• **What you need to do**:
The entries below are to be reproduced in full, exactly as written.

** Material provided follows **

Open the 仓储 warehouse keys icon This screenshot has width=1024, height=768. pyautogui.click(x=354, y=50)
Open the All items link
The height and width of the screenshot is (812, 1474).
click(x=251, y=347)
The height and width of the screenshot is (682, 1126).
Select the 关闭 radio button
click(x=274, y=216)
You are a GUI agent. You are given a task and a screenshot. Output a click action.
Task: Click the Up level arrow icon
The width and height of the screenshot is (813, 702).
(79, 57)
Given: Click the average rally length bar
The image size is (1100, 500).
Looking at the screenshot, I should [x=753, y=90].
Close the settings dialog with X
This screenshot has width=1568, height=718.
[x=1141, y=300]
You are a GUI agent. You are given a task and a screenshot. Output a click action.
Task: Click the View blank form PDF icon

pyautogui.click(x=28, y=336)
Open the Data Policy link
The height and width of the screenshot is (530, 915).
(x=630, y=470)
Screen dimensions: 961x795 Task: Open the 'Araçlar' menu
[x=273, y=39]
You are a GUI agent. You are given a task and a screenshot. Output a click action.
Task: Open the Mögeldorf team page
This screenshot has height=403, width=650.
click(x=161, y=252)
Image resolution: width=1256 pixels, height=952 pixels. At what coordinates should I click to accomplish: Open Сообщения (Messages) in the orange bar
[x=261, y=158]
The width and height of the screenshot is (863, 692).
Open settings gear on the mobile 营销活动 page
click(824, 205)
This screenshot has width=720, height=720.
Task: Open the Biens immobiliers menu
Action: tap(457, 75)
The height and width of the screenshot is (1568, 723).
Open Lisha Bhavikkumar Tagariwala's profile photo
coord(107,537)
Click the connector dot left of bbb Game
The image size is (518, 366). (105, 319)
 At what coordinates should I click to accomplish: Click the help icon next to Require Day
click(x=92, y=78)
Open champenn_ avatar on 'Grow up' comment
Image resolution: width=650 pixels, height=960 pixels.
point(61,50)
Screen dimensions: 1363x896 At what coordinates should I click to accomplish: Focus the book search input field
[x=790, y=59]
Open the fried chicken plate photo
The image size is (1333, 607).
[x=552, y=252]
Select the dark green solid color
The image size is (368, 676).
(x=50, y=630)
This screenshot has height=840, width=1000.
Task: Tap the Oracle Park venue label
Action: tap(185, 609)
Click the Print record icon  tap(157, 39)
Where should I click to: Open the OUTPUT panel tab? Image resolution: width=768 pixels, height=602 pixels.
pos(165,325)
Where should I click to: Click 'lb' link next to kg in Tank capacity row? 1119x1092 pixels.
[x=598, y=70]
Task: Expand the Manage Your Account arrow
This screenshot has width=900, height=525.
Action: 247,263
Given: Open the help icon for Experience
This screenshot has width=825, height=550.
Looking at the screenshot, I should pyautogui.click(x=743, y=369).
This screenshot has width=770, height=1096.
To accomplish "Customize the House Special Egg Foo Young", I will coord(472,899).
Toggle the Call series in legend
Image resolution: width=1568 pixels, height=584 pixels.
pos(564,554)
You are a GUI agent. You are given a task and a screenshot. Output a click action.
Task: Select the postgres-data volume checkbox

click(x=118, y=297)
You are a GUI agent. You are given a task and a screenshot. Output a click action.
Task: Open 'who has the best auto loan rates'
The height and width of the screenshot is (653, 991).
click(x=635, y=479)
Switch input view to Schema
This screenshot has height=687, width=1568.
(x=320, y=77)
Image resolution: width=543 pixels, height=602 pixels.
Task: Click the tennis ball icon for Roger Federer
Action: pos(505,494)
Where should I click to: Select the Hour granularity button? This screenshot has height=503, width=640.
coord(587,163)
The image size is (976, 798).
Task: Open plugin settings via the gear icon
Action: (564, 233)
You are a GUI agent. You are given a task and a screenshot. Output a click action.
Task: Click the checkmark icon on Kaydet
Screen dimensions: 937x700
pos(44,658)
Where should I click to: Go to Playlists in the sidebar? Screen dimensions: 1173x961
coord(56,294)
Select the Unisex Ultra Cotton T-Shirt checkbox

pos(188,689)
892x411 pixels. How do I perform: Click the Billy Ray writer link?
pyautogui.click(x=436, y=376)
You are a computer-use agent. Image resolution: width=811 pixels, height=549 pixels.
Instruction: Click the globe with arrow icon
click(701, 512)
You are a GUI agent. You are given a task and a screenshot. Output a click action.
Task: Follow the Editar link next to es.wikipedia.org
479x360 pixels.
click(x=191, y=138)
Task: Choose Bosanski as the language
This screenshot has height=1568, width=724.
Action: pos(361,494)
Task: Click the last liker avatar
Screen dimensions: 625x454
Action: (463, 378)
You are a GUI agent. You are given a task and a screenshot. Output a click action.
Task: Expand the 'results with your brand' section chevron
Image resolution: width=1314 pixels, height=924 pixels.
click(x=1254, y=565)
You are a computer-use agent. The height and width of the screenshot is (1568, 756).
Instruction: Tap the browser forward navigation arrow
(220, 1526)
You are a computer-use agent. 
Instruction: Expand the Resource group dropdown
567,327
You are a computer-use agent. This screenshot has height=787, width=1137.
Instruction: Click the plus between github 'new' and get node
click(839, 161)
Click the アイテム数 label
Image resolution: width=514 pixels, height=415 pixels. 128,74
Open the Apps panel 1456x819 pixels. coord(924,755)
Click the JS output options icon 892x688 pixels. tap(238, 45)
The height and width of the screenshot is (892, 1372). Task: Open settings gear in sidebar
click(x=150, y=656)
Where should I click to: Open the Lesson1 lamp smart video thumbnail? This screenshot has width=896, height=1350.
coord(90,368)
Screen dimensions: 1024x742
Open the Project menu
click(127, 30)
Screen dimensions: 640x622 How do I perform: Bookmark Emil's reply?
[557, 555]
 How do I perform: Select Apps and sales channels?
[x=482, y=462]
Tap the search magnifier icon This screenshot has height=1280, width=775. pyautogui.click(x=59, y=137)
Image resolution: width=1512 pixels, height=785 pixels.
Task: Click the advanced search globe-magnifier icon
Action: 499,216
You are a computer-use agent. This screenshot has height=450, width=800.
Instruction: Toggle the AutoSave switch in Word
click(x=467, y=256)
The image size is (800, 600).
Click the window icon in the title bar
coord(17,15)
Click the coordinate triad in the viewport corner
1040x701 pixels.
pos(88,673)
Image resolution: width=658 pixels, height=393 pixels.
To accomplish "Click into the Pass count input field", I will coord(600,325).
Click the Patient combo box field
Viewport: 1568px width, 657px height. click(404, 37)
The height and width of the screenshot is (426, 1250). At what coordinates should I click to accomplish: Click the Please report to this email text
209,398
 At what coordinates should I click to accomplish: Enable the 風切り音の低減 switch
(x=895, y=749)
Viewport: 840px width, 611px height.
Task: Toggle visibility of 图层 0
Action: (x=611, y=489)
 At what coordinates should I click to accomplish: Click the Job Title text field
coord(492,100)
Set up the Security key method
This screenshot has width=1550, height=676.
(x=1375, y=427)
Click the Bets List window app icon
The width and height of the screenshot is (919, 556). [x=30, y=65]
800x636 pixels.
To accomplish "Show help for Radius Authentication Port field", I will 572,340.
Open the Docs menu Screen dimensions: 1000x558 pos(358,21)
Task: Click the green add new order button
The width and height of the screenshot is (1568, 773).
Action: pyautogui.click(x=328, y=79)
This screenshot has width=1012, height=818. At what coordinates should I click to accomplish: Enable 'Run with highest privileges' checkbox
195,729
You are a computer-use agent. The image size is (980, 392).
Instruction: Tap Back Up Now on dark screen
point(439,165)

** End of Material provided **

• **Exercise output**:
Open the 仓储 warehouse keys icon This screenshot has width=1024, height=768. pyautogui.click(x=354, y=50)
Open the All items link
The height and width of the screenshot is (812, 1474).
click(x=251, y=347)
The height and width of the screenshot is (682, 1126).
Select the 关闭 radio button
click(x=274, y=216)
You are a GUI agent. You are given a task and a screenshot. Output a click action.
Task: Click the Up level arrow icon
The width and height of the screenshot is (813, 702).
(79, 57)
Given: Click the average rally length bar
The image size is (1100, 500).
Looking at the screenshot, I should [x=753, y=90].
Close the settings dialog with X
This screenshot has width=1568, height=718.
[x=1141, y=300]
You are a GUI agent. You are given a task and a screenshot. Output a click action.
Task: Click the View blank form PDF icon

pyautogui.click(x=28, y=336)
Open the Data Policy link
The height and width of the screenshot is (530, 915).
(x=630, y=470)
Screen dimensions: 961x795 Task: Open the 'Araçlar' menu
[x=273, y=39]
You are a GUI agent. You are given a task and a screenshot. Output a click action.
Task: Open the Mögeldorf team page
This screenshot has height=403, width=650.
click(x=161, y=252)
Image resolution: width=1256 pixels, height=952 pixels. At what coordinates should I click to accomplish: Open Сообщения (Messages) in the orange bar
[x=261, y=158]
The width and height of the screenshot is (863, 692).
Open settings gear on the mobile 营销活动 page
click(824, 205)
This screenshot has width=720, height=720.
Task: Open the Biens immobiliers menu
Action: tap(457, 75)
The height and width of the screenshot is (1568, 723).
Open Lisha Bhavikkumar Tagariwala's profile photo
coord(107,537)
Click the connector dot left of bbb Game
The image size is (518, 366). (105, 319)
 At what coordinates should I click to accomplish: Click the help icon next to Require Day
click(x=92, y=78)
Open champenn_ avatar on 'Grow up' comment
Image resolution: width=650 pixels, height=960 pixels.
point(61,50)
Screen dimensions: 1363x896 At what coordinates should I click to accomplish: Focus the book search input field
[x=790, y=59]
Open the fried chicken plate photo
The image size is (1333, 607).
[x=552, y=252]
Select the dark green solid color
The image size is (368, 676).
(x=50, y=630)
This screenshot has height=840, width=1000.
Task: Tap the Oracle Park venue label
Action: tap(185, 609)
Click the Print record icon  tap(157, 39)
Where should I click to: Open the OUTPUT panel tab? Image resolution: width=768 pixels, height=602 pixels.
pos(165,325)
Where should I click to: Click 'lb' link next to kg in Tank capacity row? 1119x1092 pixels.
[x=598, y=70]
Task: Expand the Manage Your Account arrow
This screenshot has width=900, height=525.
Action: 247,263
Given: Open the help icon for Experience
This screenshot has width=825, height=550.
Looking at the screenshot, I should pyautogui.click(x=743, y=369).
This screenshot has width=770, height=1096.
To accomplish "Customize the House Special Egg Foo Young", I will coord(472,899).
Toggle the Call series in legend
Image resolution: width=1568 pixels, height=584 pixels.
pos(564,554)
You are a GUI agent. You are given a task and a screenshot. Output a click action.
Task: Select the postgres-data volume checkbox

click(x=118, y=297)
You are a GUI agent. You are given a task and a screenshot. Output a click action.
Task: Open 'who has the best auto loan rates'
The height and width of the screenshot is (653, 991).
click(x=635, y=479)
Switch input view to Schema
This screenshot has height=687, width=1568.
(x=320, y=77)
Image resolution: width=543 pixels, height=602 pixels.
Task: Click the tennis ball icon for Roger Federer
Action: pos(505,494)
Where should I click to: Select the Hour granularity button? This screenshot has height=503, width=640.
coord(587,163)
The image size is (976, 798).
Task: Open plugin settings via the gear icon
Action: (564, 233)
You are a GUI agent. You are given a task and a screenshot. Output a click action.
Task: Click the checkmark icon on Kaydet
Screen dimensions: 937x700
pos(44,658)
Where should I click to: Go to Playlists in the sidebar? Screen dimensions: 1173x961
coord(56,294)
Select the Unisex Ultra Cotton T-Shirt checkbox

pos(188,689)
892x411 pixels. How do I perform: Click the Billy Ray writer link?
pyautogui.click(x=436, y=376)
You are a computer-use agent. Image resolution: width=811 pixels, height=549 pixels.
Instruction: Click the globe with arrow icon
click(701, 512)
You are a GUI agent. You are given a task and a screenshot. Output a click action.
Task: Follow the Editar link next to es.wikipedia.org
479x360 pixels.
click(x=191, y=138)
Task: Choose Bosanski as the language
This screenshot has height=1568, width=724.
Action: pos(361,494)
Task: Click the last liker avatar
Screen dimensions: 625x454
Action: (463, 378)
You are a GUI agent. You are given a task and a screenshot. Output a click action.
Task: Expand the 'results with your brand' section chevron
Image resolution: width=1314 pixels, height=924 pixels.
click(x=1254, y=565)
You are a computer-use agent. The height and width of the screenshot is (1568, 756).
Instruction: Tap the browser forward navigation arrow
(220, 1526)
You are a computer-use agent. 
Instruction: Expand the Resource group dropdown
567,327
You are a computer-use agent. This screenshot has height=787, width=1137.
Instruction: Click the plus between github 'new' and get node
click(839, 161)
Click the アイテム数 label
Image resolution: width=514 pixels, height=415 pixels. 128,74
Open the Apps panel 1456x819 pixels. coord(924,755)
Click the JS output options icon 892x688 pixels. tap(238, 45)
The height and width of the screenshot is (892, 1372). Task: Open settings gear in sidebar
click(x=150, y=656)
Where should I click to: Open the Lesson1 lamp smart video thumbnail? This screenshot has width=896, height=1350.
coord(90,368)
Screen dimensions: 1024x742
Open the Project menu
click(127, 30)
Screen dimensions: 640x622 How do I perform: Bookmark Emil's reply?
[557, 555]
 How do I perform: Select Apps and sales channels?
[x=482, y=462]
Tap the search magnifier icon This screenshot has height=1280, width=775. pyautogui.click(x=59, y=137)
Image resolution: width=1512 pixels, height=785 pixels.
Task: Click the advanced search globe-magnifier icon
Action: 499,216
You are a computer-use agent. This screenshot has height=450, width=800.
Instruction: Toggle the AutoSave switch in Word
click(x=467, y=256)
The image size is (800, 600).
Click the window icon in the title bar
coord(17,15)
Click the coordinate triad in the viewport corner
1040x701 pixels.
pos(88,673)
Image resolution: width=658 pixels, height=393 pixels.
To accomplish "Click into the Pass count input field", I will coord(600,325).
Click the Patient combo box field
Viewport: 1568px width, 657px height. click(404, 37)
The height and width of the screenshot is (426, 1250). At what coordinates should I click to accomplish: Click the Please report to this email text
209,398
 At what coordinates should I click to accomplish: Enable the 風切り音の低減 switch
(x=895, y=749)
Viewport: 840px width, 611px height.
Task: Toggle visibility of 图层 0
Action: (x=611, y=489)
 At what coordinates should I click to accomplish: Click the Job Title text field
coord(492,100)
Set up the Security key method
This screenshot has width=1550, height=676.
(x=1375, y=427)
Click the Bets List window app icon
The width and height of the screenshot is (919, 556). [x=30, y=65]
800x636 pixels.
To accomplish "Show help for Radius Authentication Port field", I will 572,340.
Open the Docs menu Screen dimensions: 1000x558 pos(358,21)
Task: Click the green add new order button
The width and height of the screenshot is (1568, 773).
Action: pyautogui.click(x=328, y=79)
This screenshot has width=1012, height=818. At what coordinates should I click to accomplish: Enable 'Run with highest privileges' checkbox
195,729
You are a computer-use agent. The image size is (980, 392).
Instruction: Tap Back Up Now on dark screen
point(439,165)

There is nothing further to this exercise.